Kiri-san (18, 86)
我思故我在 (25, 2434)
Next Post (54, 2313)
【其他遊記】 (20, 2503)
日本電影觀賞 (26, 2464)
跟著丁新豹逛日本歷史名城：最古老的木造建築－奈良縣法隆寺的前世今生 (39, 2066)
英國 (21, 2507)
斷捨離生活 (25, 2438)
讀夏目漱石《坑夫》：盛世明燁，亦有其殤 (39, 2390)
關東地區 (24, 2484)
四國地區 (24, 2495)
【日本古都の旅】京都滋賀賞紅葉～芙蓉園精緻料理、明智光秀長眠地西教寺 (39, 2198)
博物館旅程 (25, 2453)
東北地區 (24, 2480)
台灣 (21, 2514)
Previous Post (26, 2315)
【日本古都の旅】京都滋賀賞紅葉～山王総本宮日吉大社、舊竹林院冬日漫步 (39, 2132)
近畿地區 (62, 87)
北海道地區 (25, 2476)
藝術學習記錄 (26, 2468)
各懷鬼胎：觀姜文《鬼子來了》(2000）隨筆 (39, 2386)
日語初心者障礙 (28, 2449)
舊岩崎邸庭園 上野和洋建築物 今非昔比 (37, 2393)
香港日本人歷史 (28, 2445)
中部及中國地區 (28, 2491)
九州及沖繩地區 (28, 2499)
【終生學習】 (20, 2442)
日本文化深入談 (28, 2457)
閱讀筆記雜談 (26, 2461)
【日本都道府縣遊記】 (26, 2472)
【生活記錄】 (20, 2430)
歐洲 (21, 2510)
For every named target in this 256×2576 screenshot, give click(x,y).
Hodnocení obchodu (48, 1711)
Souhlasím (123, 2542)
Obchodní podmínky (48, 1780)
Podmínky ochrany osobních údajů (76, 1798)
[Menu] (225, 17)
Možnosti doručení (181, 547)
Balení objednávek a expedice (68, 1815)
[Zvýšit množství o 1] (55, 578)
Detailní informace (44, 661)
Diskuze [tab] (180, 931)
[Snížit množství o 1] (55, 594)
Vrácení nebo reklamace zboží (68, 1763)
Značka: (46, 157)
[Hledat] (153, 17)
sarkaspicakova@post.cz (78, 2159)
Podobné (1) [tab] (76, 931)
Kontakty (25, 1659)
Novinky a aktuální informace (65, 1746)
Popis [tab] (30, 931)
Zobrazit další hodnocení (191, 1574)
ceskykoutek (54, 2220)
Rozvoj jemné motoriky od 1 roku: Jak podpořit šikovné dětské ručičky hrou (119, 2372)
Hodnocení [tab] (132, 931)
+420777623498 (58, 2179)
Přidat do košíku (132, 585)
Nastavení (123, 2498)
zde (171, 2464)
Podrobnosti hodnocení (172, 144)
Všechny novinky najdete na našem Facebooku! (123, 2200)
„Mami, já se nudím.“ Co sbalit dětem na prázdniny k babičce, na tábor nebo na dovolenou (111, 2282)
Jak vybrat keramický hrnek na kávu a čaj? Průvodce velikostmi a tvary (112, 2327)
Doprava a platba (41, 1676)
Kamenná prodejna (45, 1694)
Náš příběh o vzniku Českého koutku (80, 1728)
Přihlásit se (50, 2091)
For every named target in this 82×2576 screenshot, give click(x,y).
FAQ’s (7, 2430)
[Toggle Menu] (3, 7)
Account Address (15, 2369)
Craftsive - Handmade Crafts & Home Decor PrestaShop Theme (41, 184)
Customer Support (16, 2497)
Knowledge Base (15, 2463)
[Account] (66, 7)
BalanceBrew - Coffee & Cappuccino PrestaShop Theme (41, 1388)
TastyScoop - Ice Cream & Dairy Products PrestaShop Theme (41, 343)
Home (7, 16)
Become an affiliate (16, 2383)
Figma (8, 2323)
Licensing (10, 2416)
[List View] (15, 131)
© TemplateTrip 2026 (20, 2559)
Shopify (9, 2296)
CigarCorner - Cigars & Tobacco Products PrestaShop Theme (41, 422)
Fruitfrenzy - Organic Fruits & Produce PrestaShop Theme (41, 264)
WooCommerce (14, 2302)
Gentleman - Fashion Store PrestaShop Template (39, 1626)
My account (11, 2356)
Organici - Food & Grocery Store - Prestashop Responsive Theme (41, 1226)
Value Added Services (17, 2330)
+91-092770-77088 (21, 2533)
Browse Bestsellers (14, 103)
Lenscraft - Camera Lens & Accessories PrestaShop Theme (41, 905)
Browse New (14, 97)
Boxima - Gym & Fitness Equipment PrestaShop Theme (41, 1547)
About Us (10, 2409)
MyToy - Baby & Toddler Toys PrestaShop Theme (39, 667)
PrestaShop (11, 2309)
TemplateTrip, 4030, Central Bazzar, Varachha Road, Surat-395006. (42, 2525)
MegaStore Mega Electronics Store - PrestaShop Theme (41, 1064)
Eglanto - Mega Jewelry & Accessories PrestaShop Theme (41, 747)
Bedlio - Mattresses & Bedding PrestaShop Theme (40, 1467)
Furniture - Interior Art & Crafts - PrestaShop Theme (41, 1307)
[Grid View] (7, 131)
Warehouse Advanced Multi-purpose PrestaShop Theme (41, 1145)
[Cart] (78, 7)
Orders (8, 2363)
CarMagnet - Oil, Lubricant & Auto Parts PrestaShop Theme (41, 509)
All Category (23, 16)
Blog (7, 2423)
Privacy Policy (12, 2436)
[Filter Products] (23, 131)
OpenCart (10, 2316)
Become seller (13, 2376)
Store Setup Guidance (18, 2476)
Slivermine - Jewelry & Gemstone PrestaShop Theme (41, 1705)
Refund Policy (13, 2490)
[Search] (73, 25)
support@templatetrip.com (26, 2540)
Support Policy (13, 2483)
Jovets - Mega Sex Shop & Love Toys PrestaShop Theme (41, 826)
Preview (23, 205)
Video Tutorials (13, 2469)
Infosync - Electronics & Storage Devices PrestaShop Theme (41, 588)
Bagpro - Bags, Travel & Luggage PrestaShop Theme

================================

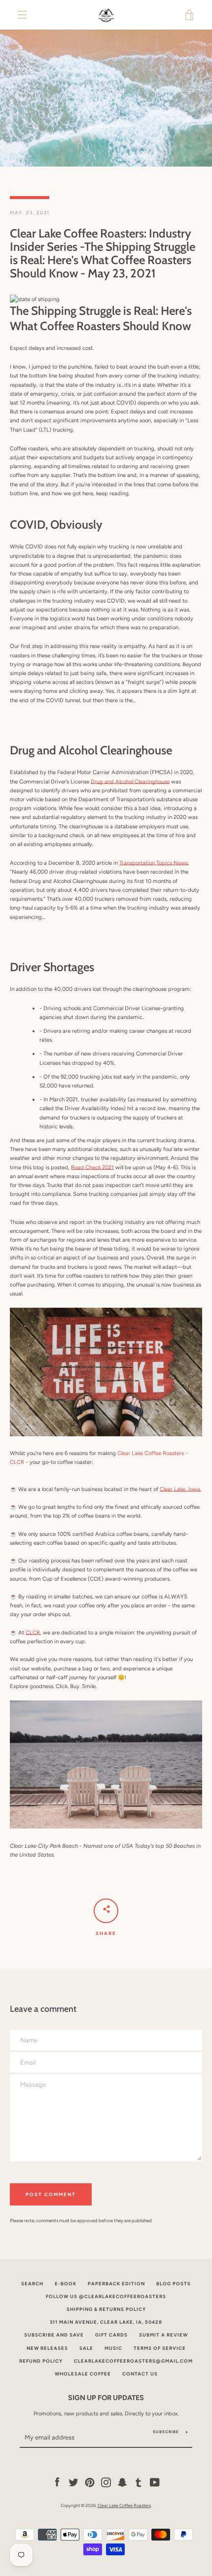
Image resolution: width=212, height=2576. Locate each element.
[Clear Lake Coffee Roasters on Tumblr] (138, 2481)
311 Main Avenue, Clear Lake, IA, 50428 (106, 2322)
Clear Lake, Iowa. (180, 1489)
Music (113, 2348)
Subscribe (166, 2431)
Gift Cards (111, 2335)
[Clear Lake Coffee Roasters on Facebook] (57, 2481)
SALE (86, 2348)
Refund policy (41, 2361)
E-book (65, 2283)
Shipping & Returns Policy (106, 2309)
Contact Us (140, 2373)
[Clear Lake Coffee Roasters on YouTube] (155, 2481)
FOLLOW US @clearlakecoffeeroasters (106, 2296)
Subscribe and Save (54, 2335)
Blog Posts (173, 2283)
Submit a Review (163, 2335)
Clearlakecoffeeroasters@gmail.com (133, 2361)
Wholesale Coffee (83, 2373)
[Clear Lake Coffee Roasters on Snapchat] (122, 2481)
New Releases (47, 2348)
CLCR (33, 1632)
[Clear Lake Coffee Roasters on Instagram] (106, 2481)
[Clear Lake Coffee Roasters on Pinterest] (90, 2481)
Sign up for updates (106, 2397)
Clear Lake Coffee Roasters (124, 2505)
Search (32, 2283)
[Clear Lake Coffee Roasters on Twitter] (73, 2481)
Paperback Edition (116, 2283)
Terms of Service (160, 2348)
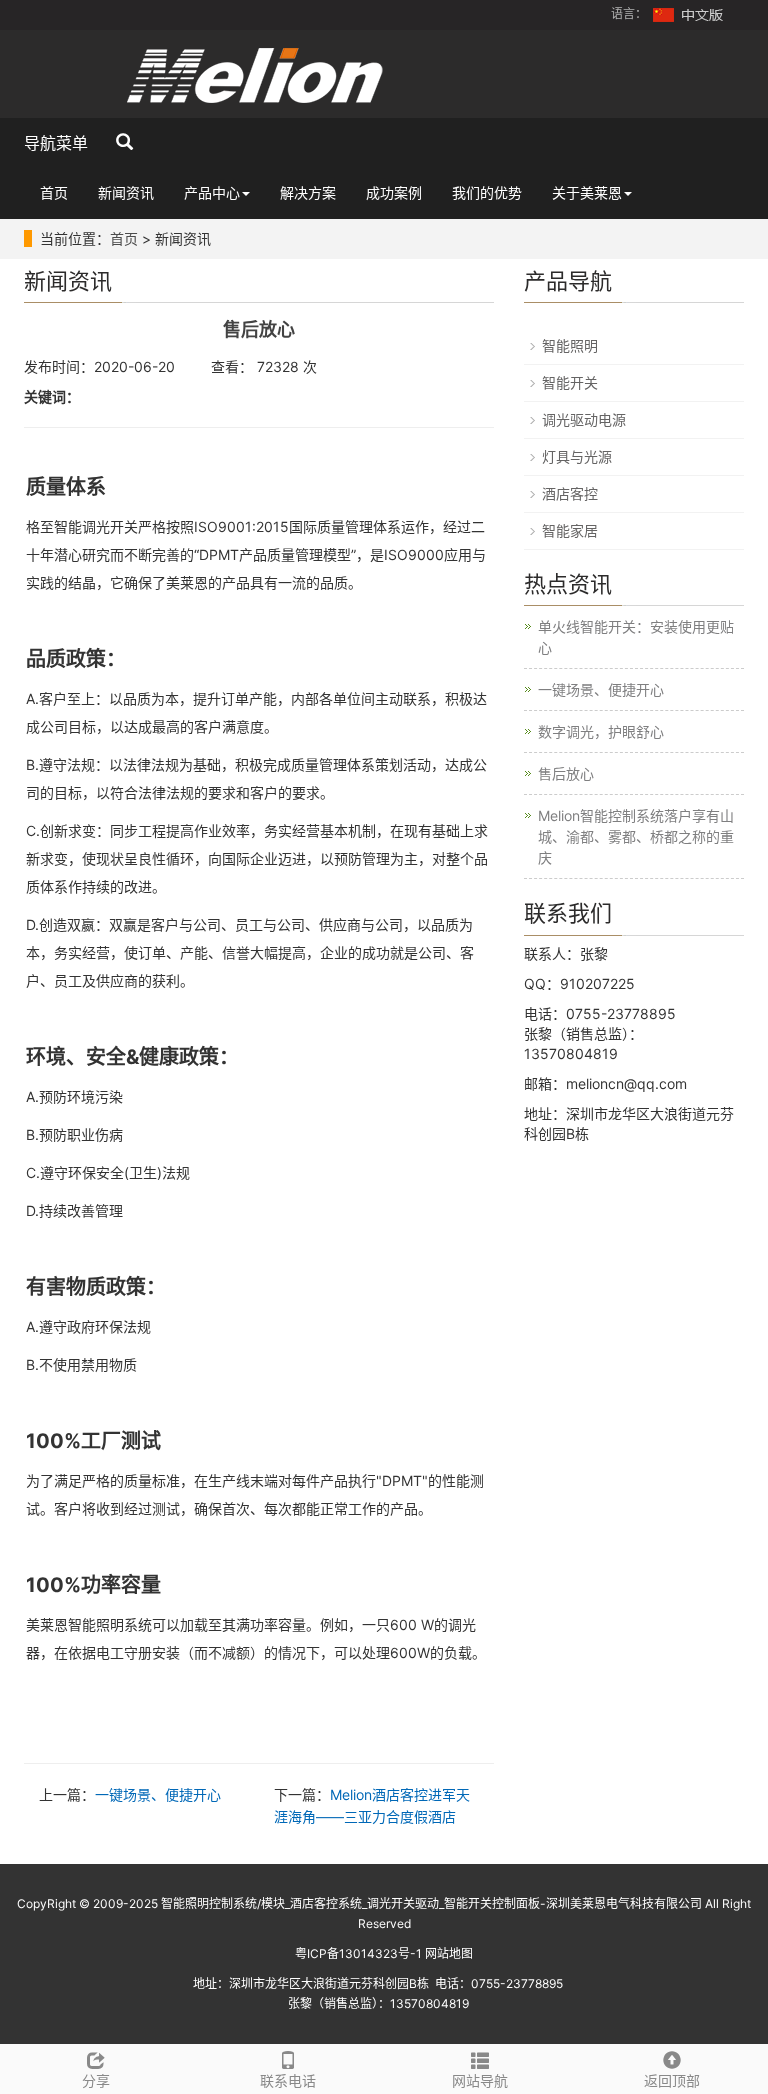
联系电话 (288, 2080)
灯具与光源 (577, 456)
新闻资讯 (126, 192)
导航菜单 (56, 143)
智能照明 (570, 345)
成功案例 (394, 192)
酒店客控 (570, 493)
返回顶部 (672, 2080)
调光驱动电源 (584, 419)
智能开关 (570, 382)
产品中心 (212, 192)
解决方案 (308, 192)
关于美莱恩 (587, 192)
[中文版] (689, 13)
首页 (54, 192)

================================

Exercise requirements: Report every line above that has the string "this" in it.

Result of the exercise:
For every named target in this 256×2576 screenshot, give click(x,y).
For every named target in this 82×2576 screenshot, give click(x,y).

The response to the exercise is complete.